GNU C Library fortify source feature

The GNU C Library has options to perform additional compile- and run-time checks on string operations, enabled by defining the _FORTIFY_SOURCE preprocessor macro. This is intended to improve security at the cost of a small amount of overhead. MAME is not secure software, and we do not support building with _FORTIFY_SOURCE defined.

Some Linux distributions (including Gentoo and Ubuntu) have patched GCC to define _FORTIFY_SOURCE to 1 as a built-in macro. This is problematic for more projects than just MAME, as it makes it hard to disable the additional checks (e.g. if you don’t want the performance impact of the run-time checks), and it also makes it hard to define _FORTIFY_SOURCE to 2 if you want to enable stricter checks. You should really take it up with the distribution maintainers, and make it clear you don’t want non-standard GCC behaviour. It would be better if these distributions defined this macro by default in their packaging environments if they think it’s important, rather than trying to force it on everything compiled on their distributions. (This is what Red Hat does: the _FORTIFY_SOURCE macro is set in the RPM build environment, and not by distributing a modified version of GCC.)

If you get compilation errors in bits/string_fortified.h you should first ensure that the _FORTIY_SOURCE macro is defined via the environment (e.g. a CFLAGS or CXXFLAGS environment variable). You can check to see whether the _FORTIFY_SOURCE macro is a built-in macro with your version of GCC with a command like this:

gcc -dM -E - < /dev/null | grep _FORTIFY_SOURCE

If _FORTIFY_SOURCE is defined to a non-zero value by default, you can work around it by adding -U_FORTIFY_SOURCE to the compiler flags (e.g. by using the ARCHOPTS setting, or setting the CFLAGS and CXXFLAGS environment variables.

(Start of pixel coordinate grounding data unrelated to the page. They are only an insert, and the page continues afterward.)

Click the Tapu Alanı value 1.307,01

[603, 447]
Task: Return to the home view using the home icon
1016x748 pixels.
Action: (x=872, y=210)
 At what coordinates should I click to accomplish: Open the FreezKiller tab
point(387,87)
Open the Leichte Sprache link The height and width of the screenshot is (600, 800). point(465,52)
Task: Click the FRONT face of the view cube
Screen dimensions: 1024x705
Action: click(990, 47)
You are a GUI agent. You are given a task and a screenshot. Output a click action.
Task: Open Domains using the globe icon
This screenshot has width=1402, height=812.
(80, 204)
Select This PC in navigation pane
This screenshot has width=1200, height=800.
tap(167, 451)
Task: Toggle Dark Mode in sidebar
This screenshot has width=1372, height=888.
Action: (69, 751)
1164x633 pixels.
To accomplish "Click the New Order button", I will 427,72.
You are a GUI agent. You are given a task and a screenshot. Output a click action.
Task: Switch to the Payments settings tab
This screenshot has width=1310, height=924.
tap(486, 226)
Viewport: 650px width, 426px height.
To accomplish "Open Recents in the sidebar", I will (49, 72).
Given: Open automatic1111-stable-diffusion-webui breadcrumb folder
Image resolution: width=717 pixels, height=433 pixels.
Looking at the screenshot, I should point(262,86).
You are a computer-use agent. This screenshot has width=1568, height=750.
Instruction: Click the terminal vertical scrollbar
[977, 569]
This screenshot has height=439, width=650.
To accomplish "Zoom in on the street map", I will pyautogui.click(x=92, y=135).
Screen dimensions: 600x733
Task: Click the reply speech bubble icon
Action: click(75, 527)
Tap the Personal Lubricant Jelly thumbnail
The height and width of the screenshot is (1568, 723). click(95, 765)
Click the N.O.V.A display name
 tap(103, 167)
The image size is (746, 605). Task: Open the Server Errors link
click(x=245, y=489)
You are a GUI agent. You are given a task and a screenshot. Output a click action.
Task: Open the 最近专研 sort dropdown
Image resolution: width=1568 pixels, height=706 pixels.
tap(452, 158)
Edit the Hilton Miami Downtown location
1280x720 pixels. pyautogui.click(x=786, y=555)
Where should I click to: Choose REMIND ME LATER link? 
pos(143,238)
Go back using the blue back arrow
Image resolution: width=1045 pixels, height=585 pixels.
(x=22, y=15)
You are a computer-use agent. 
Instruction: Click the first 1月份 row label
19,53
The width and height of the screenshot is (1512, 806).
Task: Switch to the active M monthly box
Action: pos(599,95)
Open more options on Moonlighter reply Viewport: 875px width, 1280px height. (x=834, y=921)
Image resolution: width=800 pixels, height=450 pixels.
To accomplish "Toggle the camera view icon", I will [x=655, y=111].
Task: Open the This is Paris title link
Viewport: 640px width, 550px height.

Unusual Build Configurations

Cross-compiling MAME

MAME’s build system has basic support for cross-compilation. Set CROSS_BUILD=1 to enable separate host and target compilers, set OVERRIDE_CC and OVERRIDE_CXX to the target C/C++ compiler commands, and if necessary set CC and CXX to the host C/C++ compiler commands. If the target OS is different to the host OS, set it with TARGETOS. For example it may be possible to build a MinGW32 x64 build on a Linux host using a command like this:

make TARGETOS=windows PTR64=1 OVERRIDE_CC=x86_64-w64-mingw32-gcc OVERRIDE_CXX=x86_64-w64-mingw32-g++ OVERRIDE_LD=x86_64-w64-mingw32-ld MINGW64=/usr

(The additional packages required for producing a standard MinGW32 x64 build on a Fedora Linux host are mingw64-gcc-c++, mingw64-winpthreads-static and their dependencies. Non-standard builds may require additional packages.)

Using libc++ on Linux

MAME may be built using the LLVM project’s “libc++” C++ Standard Library. The prerequisites are a working clang/LLVM installation, and the libc++ development libraries. On Fedora Linux, the necessary packages are libcxx, libcxx-devel, libcxxabi and libcxxabi-devel. Set the C and C++ compiler commands to use clang, and add -stdlib=libc++ to the C++ compiler and linker options. You could use a command like this:

env LDFLAGS=-stdlib=libc++ make OVERRIDE_CC=clang OVERRIDE_CXX=clang++ ARCHOPTS_CXX=-stdlib=libc++ ARCHOPTS_OBJCXX=-stdlib=libc++

The options following the make command may be placed in a prefix makefile if you want to use this configuration regularly, but LDFLAGS needs to be be set in the environment.

Using a GCC/GNU libstdc++ installation in a non-standard location on Linux

GCC may be built and installed to a custom location, typically by supplying the –prefix= option to the configure command. This may be useful if you want to build MAME on a Linux distribution that still uses a version of GNU libstdC++ that predates C++14 support. To use an alternate GCC installation to, build MAME, set the C and C++ compilers to the full paths to the gcc and g++ commands, and add the library path to the run-time search path. If you installed GCC in /opt/local/gcc63, you might use a command like this:

make OVERRIDE_CC=/opt/local/gcc63/bin/gcc OVERRIDE_CXX=/opt/local/gcc63/bin/g++ ARCHOPTS=-Wl,-R,/opt/local/gcc63/lib64

You can add these options to a prefix makefile if you plan to use this configuration regularly.